Acórdãos STA

Acórdão do Supremo Tribunal Administrativo
Processo:0172/13
Data do Acordão:06/26/2013
Tribunal:2 SECÇÃO
Relator:ISABEL MARQUES DA SILVA
Descritores:OBJECTO DO RECURSO
INDEMNIZAÇÃO POR GARANTIA INDEVIDA
Sumário:I - O recurso tem por objecto imediato a decisão recorrida, não havendo que nele conhecer de questões que nele não foram suscitadas e apreciadas.
II - A excepção de erro na forma de processo, não sendo arguida pela Fazenda Pública ou conhecida oficiosamente pelo Tribunal “a quo”, fica sanada ex vi do disposto nos artigos 199.º n.º 1, 202.º e 204.º n.º 1 do CPC.
Nº Convencional:JSTA00068319
Nº do Documento:SA2201306260172
Data de Entrada:02/05/2013
Recorrente:FAZENDA PÚBLICA
Recorrido 1:A.........
Votação:UNANIMIDADE
Meio Processual:REC JURISDICIONAL
Objecto:DESP TAF VISEU.
Decisão:NEGA PROVIMENTO
Área Temática 1:DIR PROC TRIBUT CONT - IMPUGN JUDICIAL
Legislação Nacional:LGT98 ART53 N3.
CPPTRIB99 ART183-A ART171 N1.
CPC96 ART199 N1 ART202 ART204 N1.
Jurisprudência Nacional:AC STA PROC0633/07 DE 2007/11/21; AC STA PROC0620/11 DE 2011/11/02.; AC STA PROC0216/11 DE 2011/06/22.; AC STA PROC01032/10 DE 2011/04/13.; AC STA PROC0299/10 DE 2010/11/24.; AC STA PROC01103/09 DE 2010/11/24.
Aditamento:
Texto Integral: Acordam na Secção de Contencioso Tributário do Supremo Tribunal Administrativo:
- Relatório-
1 – A Fazenda Pública recorre para este Supremo Tribunal da decisão do Tribunal Administrativo e Fiscal de Viseu, de 16 de Abril de 2012, que, a requerimento do impugnante com fundamento nos artigos 53.º n.º 2 e 100.º da LGT, julgou verificado o direito à indemnização por garantia indevida, e consequentemente condenou a AT no pagamento dos encargos peticionados, com o limite constante do n.º 3 do artigo 53.º da LGT.
A recorrente terminou as suas alegações de recurso formulando as seguintes conclusões:
A. Incide o presente recurso sobre o despacho de 16/04/2012 (ex vi art.ºs 2º e) do CPPT e 666º nº 3 CPC), a qual julga verificado o direito à indemnização por garantia indevida e, em consequência, condena a AT no pagamento dos encargos peticionados.

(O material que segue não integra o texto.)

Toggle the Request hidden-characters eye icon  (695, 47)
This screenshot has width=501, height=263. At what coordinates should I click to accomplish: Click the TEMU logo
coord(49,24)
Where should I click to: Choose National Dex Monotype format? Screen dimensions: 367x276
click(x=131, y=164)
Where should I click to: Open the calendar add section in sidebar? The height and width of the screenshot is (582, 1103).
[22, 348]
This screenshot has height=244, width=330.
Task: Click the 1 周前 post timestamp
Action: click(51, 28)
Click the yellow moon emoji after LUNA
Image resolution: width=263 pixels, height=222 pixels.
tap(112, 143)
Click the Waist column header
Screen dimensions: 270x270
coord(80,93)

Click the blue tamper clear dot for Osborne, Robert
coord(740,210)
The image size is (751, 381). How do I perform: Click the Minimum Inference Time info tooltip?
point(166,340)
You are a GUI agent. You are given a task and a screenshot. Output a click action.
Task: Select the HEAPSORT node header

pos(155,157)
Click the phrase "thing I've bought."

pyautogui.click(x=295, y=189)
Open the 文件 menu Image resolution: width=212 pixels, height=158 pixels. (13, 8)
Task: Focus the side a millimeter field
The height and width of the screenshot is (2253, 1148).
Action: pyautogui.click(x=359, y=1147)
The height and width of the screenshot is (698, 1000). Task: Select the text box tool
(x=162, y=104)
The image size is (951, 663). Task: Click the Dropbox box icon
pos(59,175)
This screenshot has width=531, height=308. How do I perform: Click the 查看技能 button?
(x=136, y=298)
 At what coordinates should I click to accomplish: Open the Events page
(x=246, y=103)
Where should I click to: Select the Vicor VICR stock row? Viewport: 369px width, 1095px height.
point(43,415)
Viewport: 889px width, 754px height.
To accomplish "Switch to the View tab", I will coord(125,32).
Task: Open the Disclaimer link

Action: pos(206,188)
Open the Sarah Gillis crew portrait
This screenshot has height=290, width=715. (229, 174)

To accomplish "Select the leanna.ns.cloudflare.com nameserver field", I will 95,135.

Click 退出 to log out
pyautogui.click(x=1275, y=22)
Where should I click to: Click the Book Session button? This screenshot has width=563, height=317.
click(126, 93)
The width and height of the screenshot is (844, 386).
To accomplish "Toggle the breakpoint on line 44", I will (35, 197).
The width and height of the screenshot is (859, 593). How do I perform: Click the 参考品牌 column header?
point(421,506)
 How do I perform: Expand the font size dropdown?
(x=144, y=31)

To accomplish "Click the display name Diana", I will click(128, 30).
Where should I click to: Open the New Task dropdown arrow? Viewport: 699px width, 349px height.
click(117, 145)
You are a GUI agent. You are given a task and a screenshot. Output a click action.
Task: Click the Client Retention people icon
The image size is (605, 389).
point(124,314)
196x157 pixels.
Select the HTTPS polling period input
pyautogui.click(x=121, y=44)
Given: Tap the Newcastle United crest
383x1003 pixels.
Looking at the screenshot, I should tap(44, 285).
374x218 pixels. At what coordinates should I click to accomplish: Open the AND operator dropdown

B. Nos presentes autos, cuja petição inicial deu entrada em 20/02/2002, vem impugnada a liquidação de imposto sucessório realizada no processo n.º 47.052, instaurado por óbito de B………….
C. Visando obter o efeito suspensivo da execução, foi, em 18/04/2002, prestada a garantia bancária nº 125-02-0241089 pelo Banco Comercial Português, no valor de €1.112.636,24 (cfr. fls. 564 dos autos); a qual permaneceu em vigor até 03/05/2005, data do despacho que deferiu o requerimento de caducidade da garantia prestada, cfr. fls. 450 e 456 dos autos.
D. Na sequência de acórdão de 18/03/2010, da Secção do Contencioso Tributário do TCA Norte foi anulada a liquidação impugnada (cfr. fls. 537 a 552 dos autos).
E. Em 12/05/2010 vem o impugnante requerer decisão de reconhecimento do direito a ser indemnizado no valor dos custos suportados com a referida garantia bancária, invocando erro manifesto da Administração Fiscal, cuja verificação faz depender do seu reconhecimento pelo acórdão a que aludimos em D. (cfr. fls. 561 a 565).
F. O despacho ora controvertido ignora questão essencial: a destrinça entre direito de indemnização por caducidade de garantia e direito de indemnização por prestação de garantia indevida.
G. Com efeito, o n.º 6 do art. 183º-A do CPPT (na redacção originária, que vigorou até à revogação operada pela Lei 53.º-A/2006, de 29 de Dezembro) atribuía a quem prestou garantia o direito de indemnização pelos encargos suportados com a sua prestação, nos termos e com os limites previstos nos n.ºs 3 e 4 do art. 53.º da LGT.
H. Direito esse que existia sempre que fosse reconhecida tal caducidade (como foi nos presentes autos), independentemente de vir ou não a dar-se razão ao contribuinte no presente processo de impugnação com que a prestação de garantia está conexionada.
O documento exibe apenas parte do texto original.